Furthermore, China polymer markets have started to recover. The prices of film grades LLDPE and HDPE were supported by reduced supply from the Middle East and Singapore in April, and upcoming local maintenance shutdowns.

Some market players said the sharp fall in LDPE film grade prices in March is driving the current upward price correction. Falling inventory levels of local producers and improved downstream demand are deemed reasons why China PP prices have rebounded.

And scheduled shutdowns at Dalian Petrochemical, Zhongyuan Petrochemical and Shanghai Secco Petrochemical will also take place.

A distributor of PE and PP to Africa, Asian and other regions said: “There’s a huge surge in China [demand] today. We have seen China really pick up cargoes this morning. [The upturn of Chinese prices] will automatically make a big difference in world prices.”

The majority of Middle East producers have rolled Africa March prices into April, despite initial resistance from customers who feel prices are already too high. Buying across Africa has been limited to a hand-to-mouth basis in recent weeks, with distributors and buyers deeming prices excessive and unjustified.

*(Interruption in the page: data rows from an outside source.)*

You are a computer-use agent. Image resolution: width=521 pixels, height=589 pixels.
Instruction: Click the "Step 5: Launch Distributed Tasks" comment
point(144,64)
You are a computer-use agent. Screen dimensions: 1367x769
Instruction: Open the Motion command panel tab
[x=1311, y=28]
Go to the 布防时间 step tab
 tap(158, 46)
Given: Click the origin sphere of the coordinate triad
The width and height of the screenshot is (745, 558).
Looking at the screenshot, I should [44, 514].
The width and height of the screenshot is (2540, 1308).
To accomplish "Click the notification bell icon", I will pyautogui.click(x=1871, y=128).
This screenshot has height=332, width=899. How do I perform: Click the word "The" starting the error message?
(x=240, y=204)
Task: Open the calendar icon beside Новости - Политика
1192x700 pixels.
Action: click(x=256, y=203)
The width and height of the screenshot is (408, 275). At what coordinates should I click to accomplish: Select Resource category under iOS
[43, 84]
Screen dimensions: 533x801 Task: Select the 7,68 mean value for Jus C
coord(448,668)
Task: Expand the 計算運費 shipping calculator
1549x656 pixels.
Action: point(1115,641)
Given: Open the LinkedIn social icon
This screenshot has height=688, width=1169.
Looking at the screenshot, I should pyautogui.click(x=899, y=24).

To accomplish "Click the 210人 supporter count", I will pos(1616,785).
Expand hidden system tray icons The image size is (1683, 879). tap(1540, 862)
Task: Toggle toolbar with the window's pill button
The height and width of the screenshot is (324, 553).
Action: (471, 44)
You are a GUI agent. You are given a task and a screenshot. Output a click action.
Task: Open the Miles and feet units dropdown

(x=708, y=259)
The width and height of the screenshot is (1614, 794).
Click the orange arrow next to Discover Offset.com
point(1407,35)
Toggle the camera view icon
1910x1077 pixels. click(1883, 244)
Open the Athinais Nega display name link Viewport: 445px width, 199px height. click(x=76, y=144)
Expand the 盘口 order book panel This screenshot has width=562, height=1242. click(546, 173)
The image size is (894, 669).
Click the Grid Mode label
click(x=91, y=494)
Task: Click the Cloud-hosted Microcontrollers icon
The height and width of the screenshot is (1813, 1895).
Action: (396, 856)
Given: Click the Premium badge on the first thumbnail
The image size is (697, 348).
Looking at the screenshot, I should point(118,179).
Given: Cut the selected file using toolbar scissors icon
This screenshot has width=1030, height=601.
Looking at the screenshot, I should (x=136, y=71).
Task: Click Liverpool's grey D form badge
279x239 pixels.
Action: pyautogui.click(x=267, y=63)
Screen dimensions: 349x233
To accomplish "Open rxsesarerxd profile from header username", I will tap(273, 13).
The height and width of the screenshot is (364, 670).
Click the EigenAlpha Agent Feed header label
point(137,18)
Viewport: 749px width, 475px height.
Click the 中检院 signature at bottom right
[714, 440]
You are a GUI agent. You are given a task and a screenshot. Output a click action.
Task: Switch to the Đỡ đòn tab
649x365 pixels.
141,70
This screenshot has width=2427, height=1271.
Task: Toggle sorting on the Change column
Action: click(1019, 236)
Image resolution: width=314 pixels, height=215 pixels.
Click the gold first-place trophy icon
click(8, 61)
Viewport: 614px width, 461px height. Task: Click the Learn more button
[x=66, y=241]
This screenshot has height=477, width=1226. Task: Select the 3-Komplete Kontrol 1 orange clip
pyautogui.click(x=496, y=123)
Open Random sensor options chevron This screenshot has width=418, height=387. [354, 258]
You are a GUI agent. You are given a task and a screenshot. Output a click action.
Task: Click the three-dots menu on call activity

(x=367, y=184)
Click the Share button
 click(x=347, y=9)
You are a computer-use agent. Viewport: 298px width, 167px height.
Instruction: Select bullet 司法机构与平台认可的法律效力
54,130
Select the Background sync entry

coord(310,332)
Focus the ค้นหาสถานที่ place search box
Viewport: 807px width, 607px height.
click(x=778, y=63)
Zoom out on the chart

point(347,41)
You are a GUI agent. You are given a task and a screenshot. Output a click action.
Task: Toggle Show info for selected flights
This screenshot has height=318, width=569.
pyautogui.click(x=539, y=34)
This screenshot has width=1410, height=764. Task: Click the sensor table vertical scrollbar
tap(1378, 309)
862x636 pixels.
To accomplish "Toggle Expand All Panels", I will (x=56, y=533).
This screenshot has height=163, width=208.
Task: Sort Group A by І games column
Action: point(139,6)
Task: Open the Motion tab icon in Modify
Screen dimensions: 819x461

Yet this hand-to-mouth buying situation in Africa has led to low stocks throughout the chain. That means Africa buyers requiring volumes may have little option but to pay the prices suppliers seek.

A distributor said: “In view of the low inventory throughout the chain, I believe customers will continue to make their normal purchases and the suppliers will not need to drop prices to generate business.”

There are indications that Chinese demand for chemicals could soon improve further. China’s decision to launch a new economic stimulus package could boost demand as a result of new infrastructure investments in railways and affordable housing for low-income earners.

However, the clampdown on the availability of credit for speculation in chemicals and other sectors looks set to continue.